++++ DATA TO USE
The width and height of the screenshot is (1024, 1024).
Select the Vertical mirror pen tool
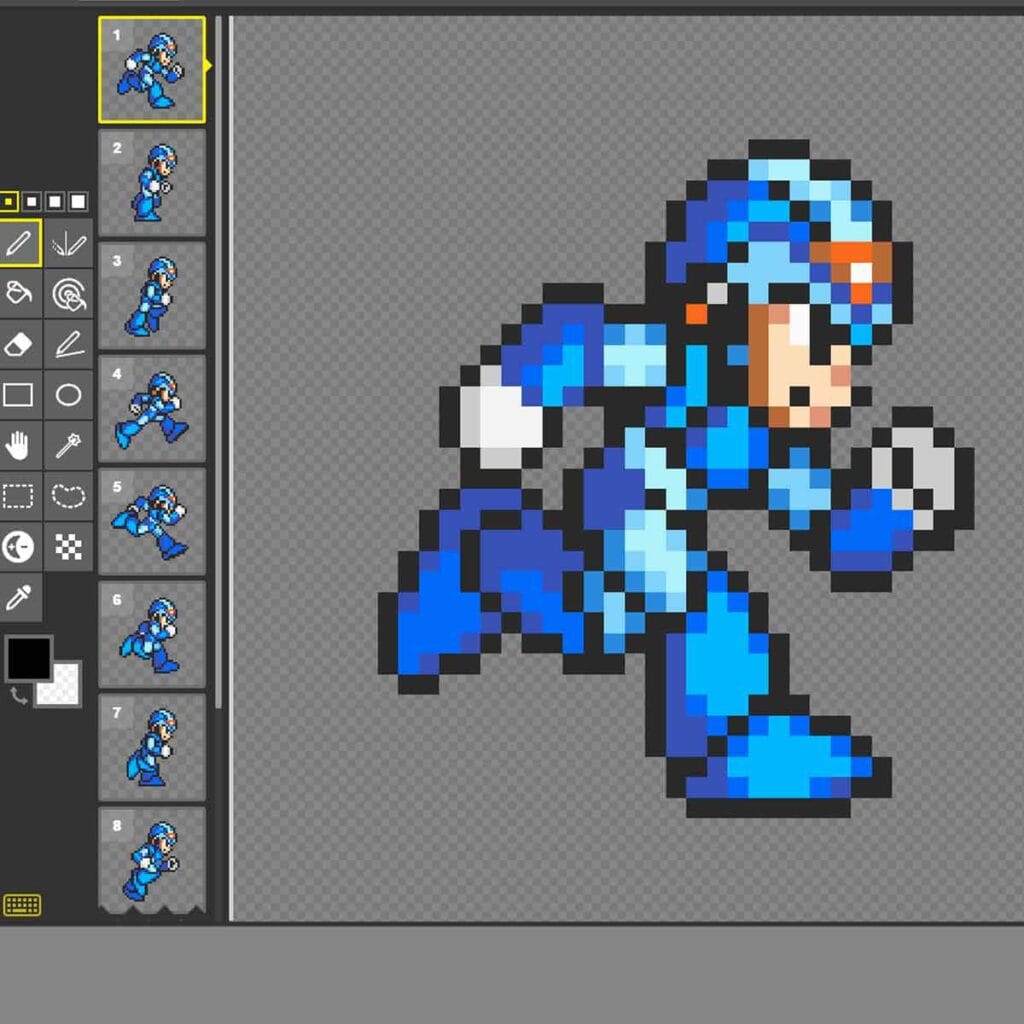point(70,240)
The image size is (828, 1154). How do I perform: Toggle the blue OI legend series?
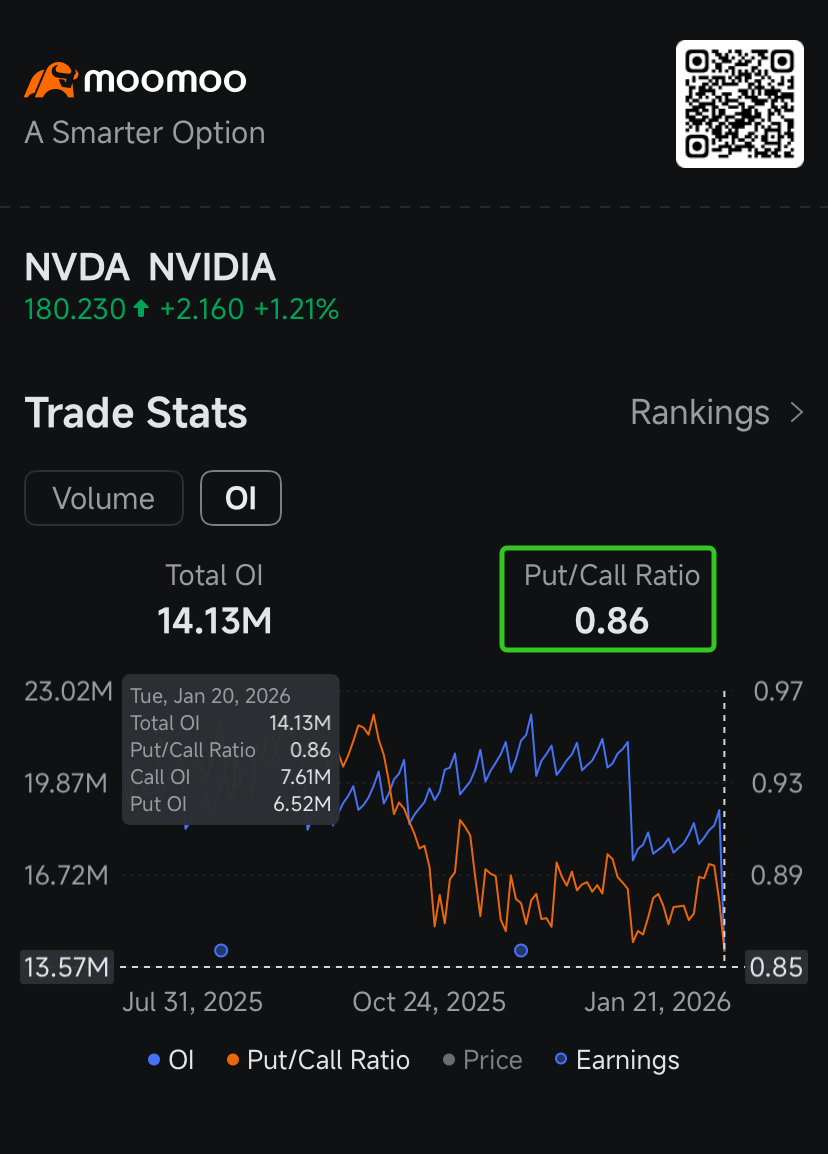[x=171, y=1060]
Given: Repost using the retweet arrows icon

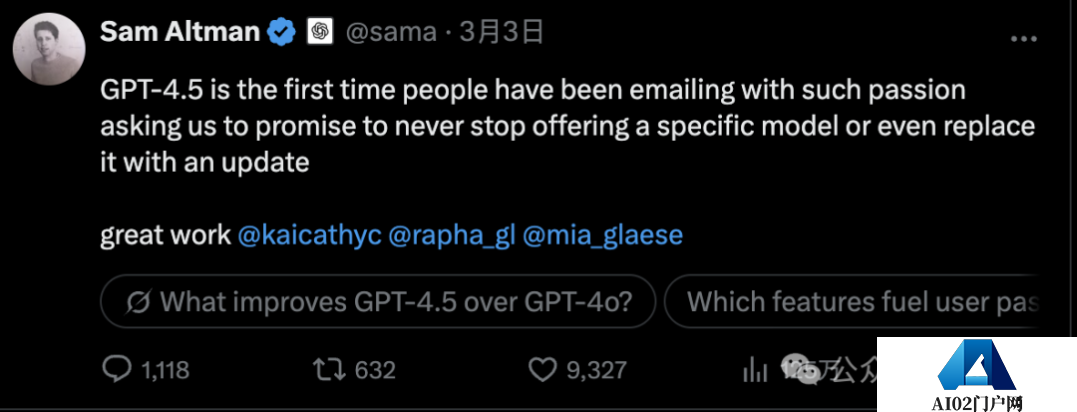Looking at the screenshot, I should pyautogui.click(x=327, y=370).
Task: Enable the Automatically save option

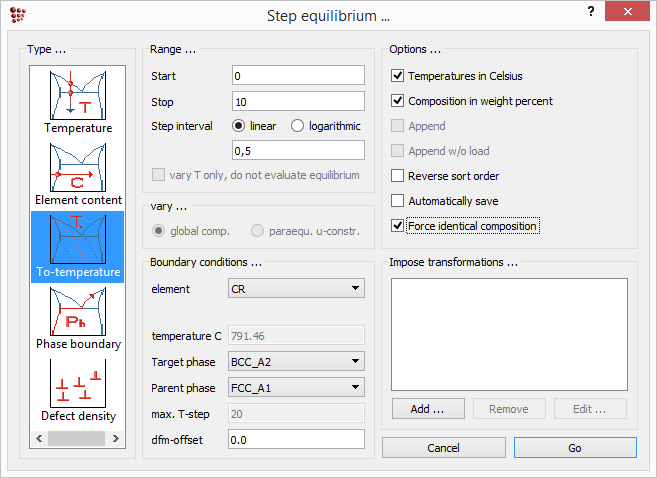Action: pyautogui.click(x=398, y=201)
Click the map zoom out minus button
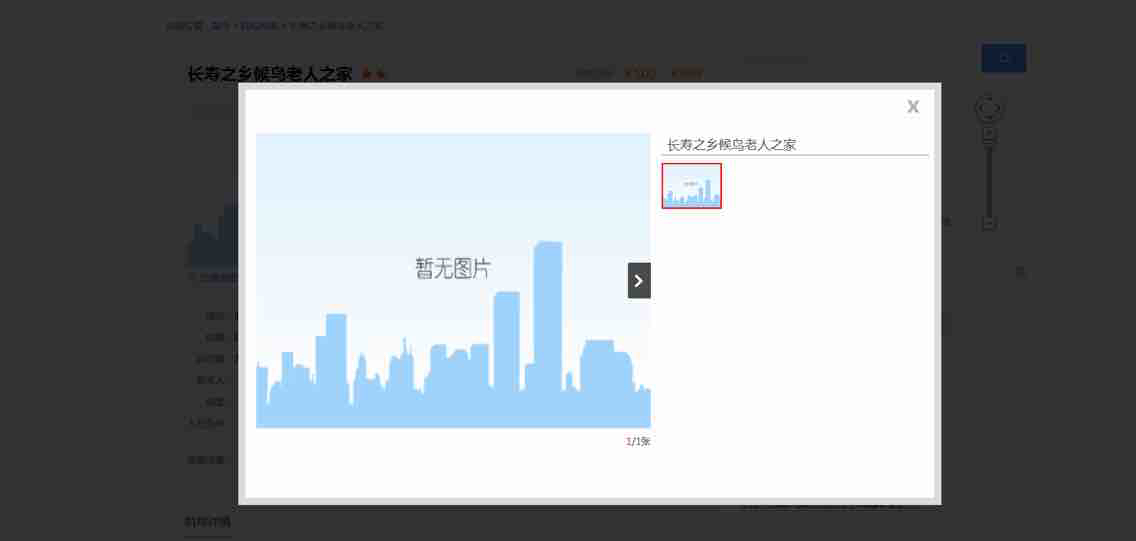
++++++++
#### EXERCISE DIRECTIONS
Your answer must be the lines from the one containing "Given: Repost using the retweet arrows icon" through the last line of the records, both included, written out exactly and without pictures.

#### ANSWER AREA
Given: Repost using the retweet arrows icon

Looking at the screenshot, I should pyautogui.click(x=327, y=370).
Task: Enable the Automatically save option

Action: pyautogui.click(x=398, y=201)
Click the map zoom out minus button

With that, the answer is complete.